Но криком Анджелу не запугать.
— Именно недонесение, Джин, — сказала она. — И ничто иное. По-моему, ты и сам это знаешь, а?
— Я сообщил в ФБР, — угрюмо буркнул я.
— Но этого недостаточно, — ответила Анджела. — Джин, ты же лучше меня знаешь, что этого мало.
Черт побери, я и впрямь знал это лучше, чем она. Но вот ведь незадача: мне и без того забот хватает. Печатный станок, например. Или то обстоятельство, что мы с Анджелой были единственными членами СБГН, которые не задолжали членские взносы самое меньшее за два года. Или моя делопроизводительская оплошность: я обещал, что в следующее воскресенье моя группа будет участвовать в двух совершенно разных пикетах, один — возле здания ООН, а второй — перед авиационным заводом на Лонг-Айленде. Или еще…

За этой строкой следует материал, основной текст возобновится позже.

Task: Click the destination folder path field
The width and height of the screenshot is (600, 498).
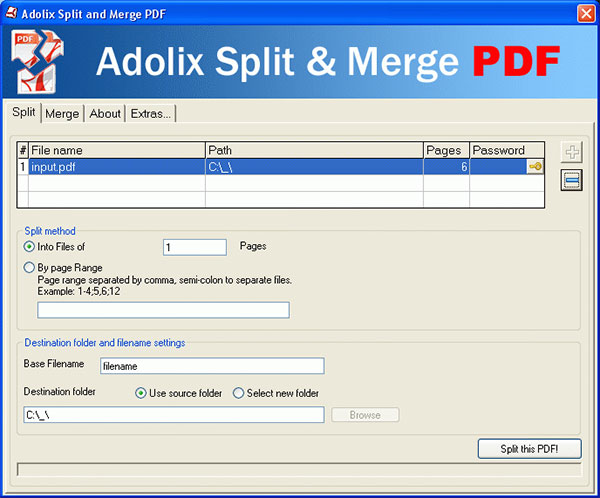Action: pyautogui.click(x=173, y=415)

А, черт с ним! Но вот то, что именно Анджела призывает меня исполнить мой гражданский долг, действительно обидно, и нет смысла делать вид, будто это не так.
И все же я предпринял последнюю попытку сохранить лицо. Я сказал:
— Любимая, что еще я могу сделать? Я не в силах убедить ФБР хоть в чем-нибудь. Это я-то! Чем больше я расскажу им про Юстэли, тем меньше они мне поверят.
— Ты сперва попробуй, — посоветовала Анджела.
Я вспылил, с грохотом поставил свою кофейную чашку, вскочил, замахал руками и выкрикнул:
— Хорошо! Что я, по-твоему, должен сделать, черт побери? Побежать на Фоули-сквер и устроить там пикет?
— Не надо лукавить, — с легкой обидой проговорила Анджела.
Я открыл было рот, чтобы сказать ей пару ласковых, но тут раздался звонок в дверь.
— Ну, кто там на этот раз? — прорычал я, радуясь возможности сорвать зло не на Анджеле, а на ком-нибудь другом, и бросился в прихожую.
За дверью стоял Мюррей Кессельберг в черном костюме и при галстуке, с атташе-кейсом под мышкой и трубкой в зубах. Глаза поблескивали за стеклами очков в роговой оправе, пухлые, мясистые, чисто выбритые щеки лоснились.
Ни один человек на свете не похож на молодого нью-йоркского еврея-адвоката так, как Мюррей Кессельберг. Поняли, кто он такой?
— Пвивиет, Вжин, — произнес он, не вынимая трубку изо рта. — Ты ванят?